▶ _YOUR OBJECTIVE_:
Locate the line that contains "Task: Choose the Custom border setting icon" in the entries below, then repeat it and every following line through the line that contains "the Patient Interaction", exactly, and no others.

▶ _RECORDS SHOWN_:
______

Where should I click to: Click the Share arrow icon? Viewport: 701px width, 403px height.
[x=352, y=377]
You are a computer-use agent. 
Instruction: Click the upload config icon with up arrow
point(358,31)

______

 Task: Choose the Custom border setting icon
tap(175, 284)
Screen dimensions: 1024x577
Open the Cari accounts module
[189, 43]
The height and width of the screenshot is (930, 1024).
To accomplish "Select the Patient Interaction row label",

______

▶ _OUTPUT FOR THIS TASK_:
 Task: Choose the Custom border setting icon
tap(175, 284)
Screen dimensions: 1024x577
Open the Cari accounts module
[189, 43]
The height and width of the screenshot is (930, 1024).
To accomplish "Select the Patient Interaction row label",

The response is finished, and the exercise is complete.